Exercise goal: State the count of lines below in which the word "Choose" appears, and add nothing.
--- Data ---
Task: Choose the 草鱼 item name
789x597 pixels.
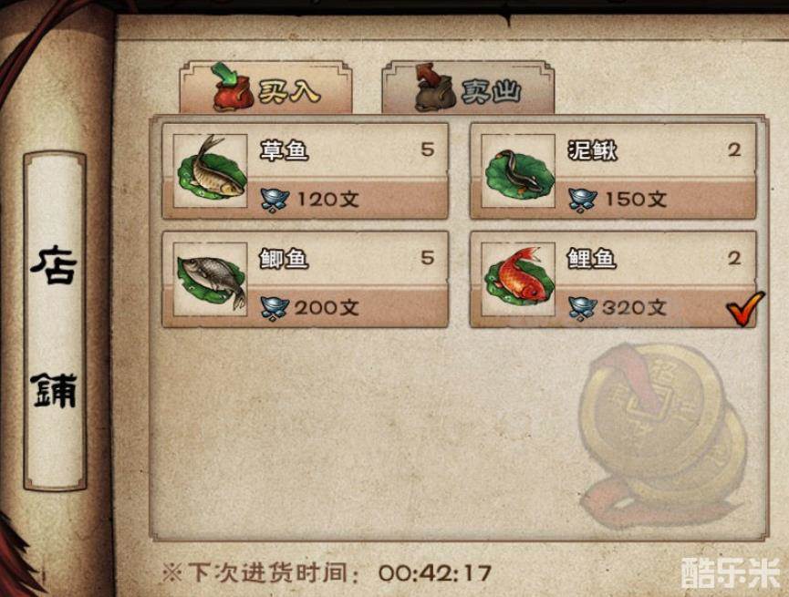Action: [284, 150]
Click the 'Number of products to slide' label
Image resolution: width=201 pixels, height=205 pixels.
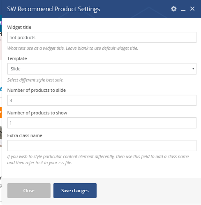(37, 90)
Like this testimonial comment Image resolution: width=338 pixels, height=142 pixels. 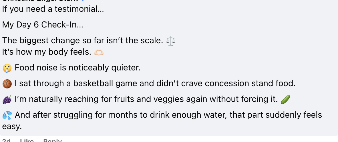(x=27, y=140)
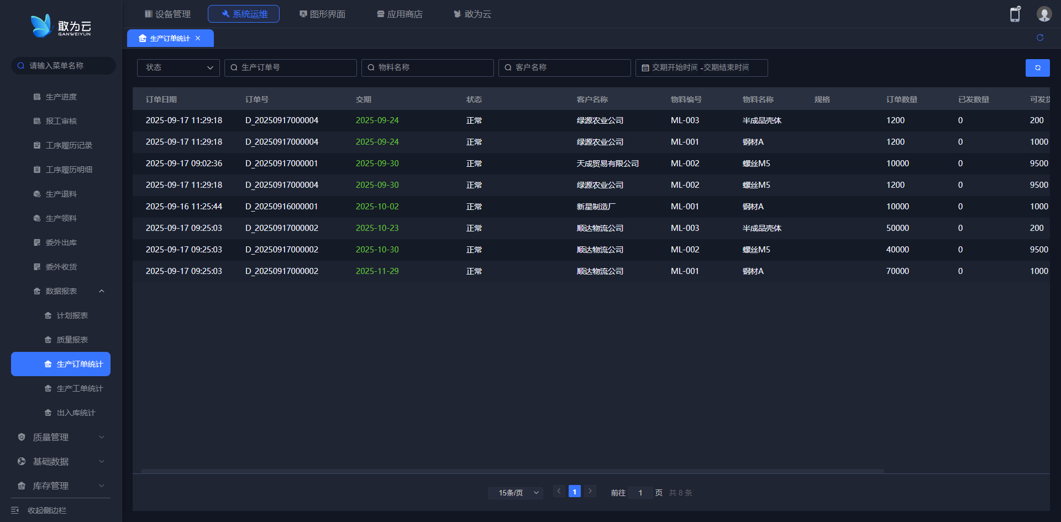Select page 1 in pagination
Screen dimensions: 1061x522
click(x=575, y=492)
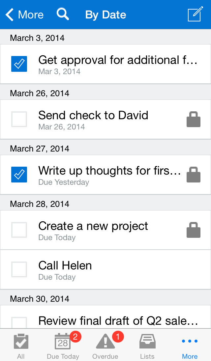Viewport: 211px width, 361px height.
Task: Create a new task with compose icon
Action: tap(195, 14)
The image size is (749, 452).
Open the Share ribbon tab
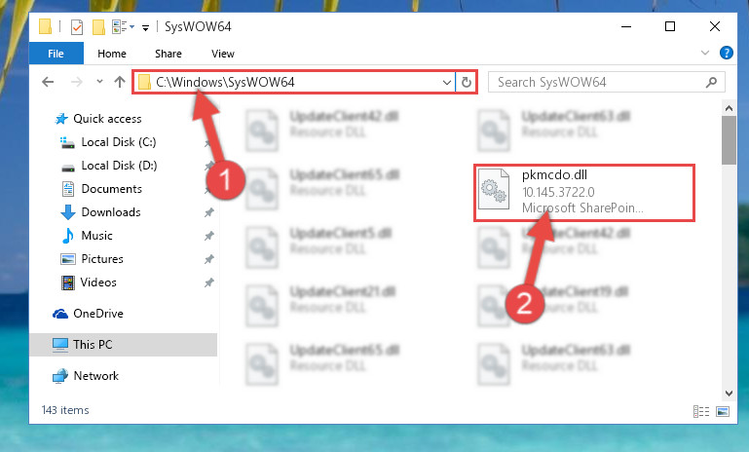click(x=169, y=54)
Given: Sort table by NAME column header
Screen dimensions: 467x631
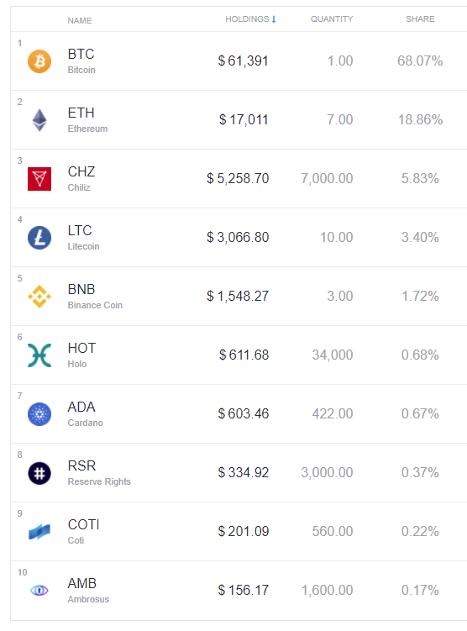Looking at the screenshot, I should (80, 20).
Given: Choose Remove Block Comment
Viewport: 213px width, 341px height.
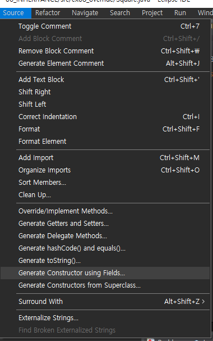Looking at the screenshot, I should coord(105,51).
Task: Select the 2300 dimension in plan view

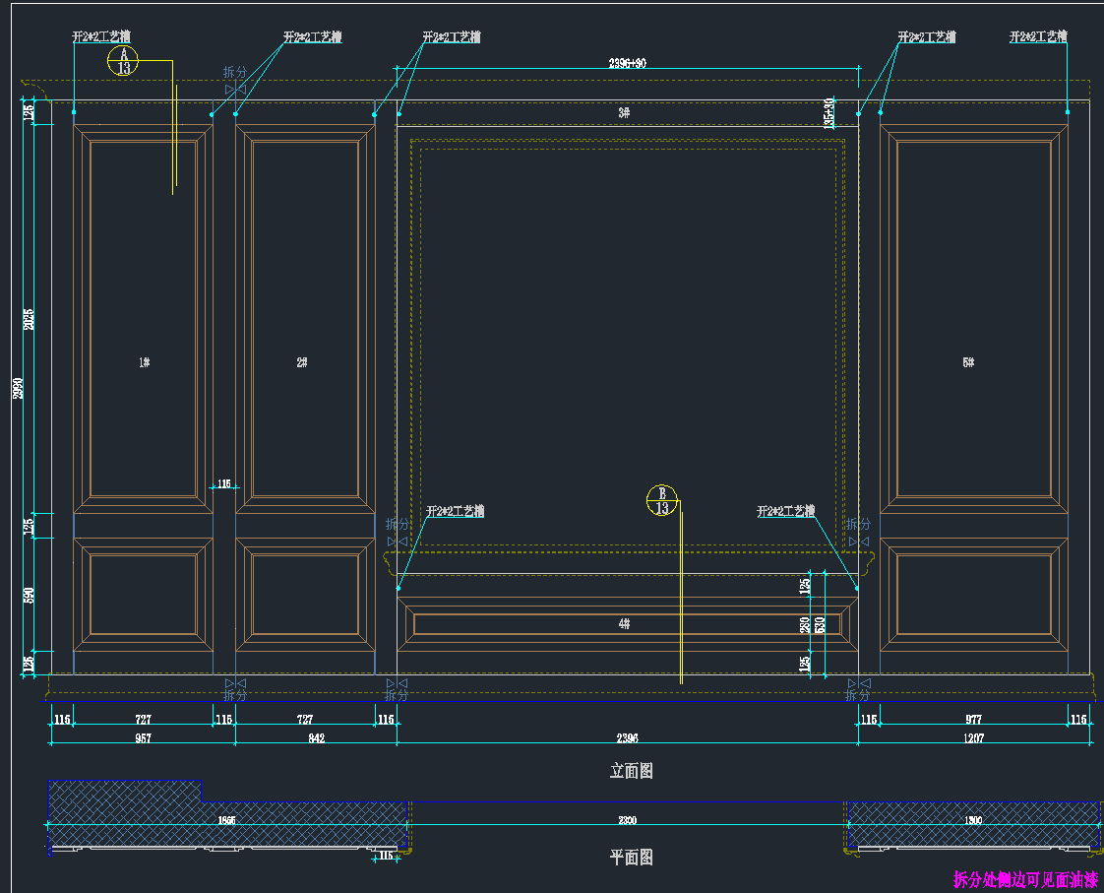Action: click(627, 820)
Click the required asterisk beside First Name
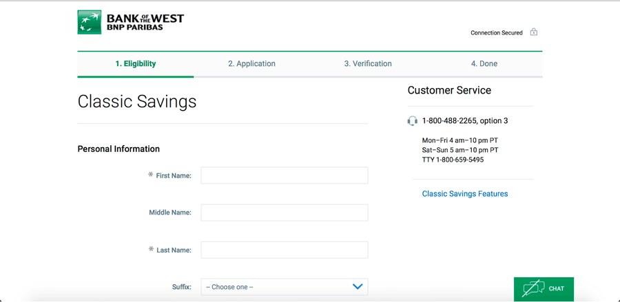Image resolution: width=620 pixels, height=302 pixels. click(151, 175)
---
Task result: 2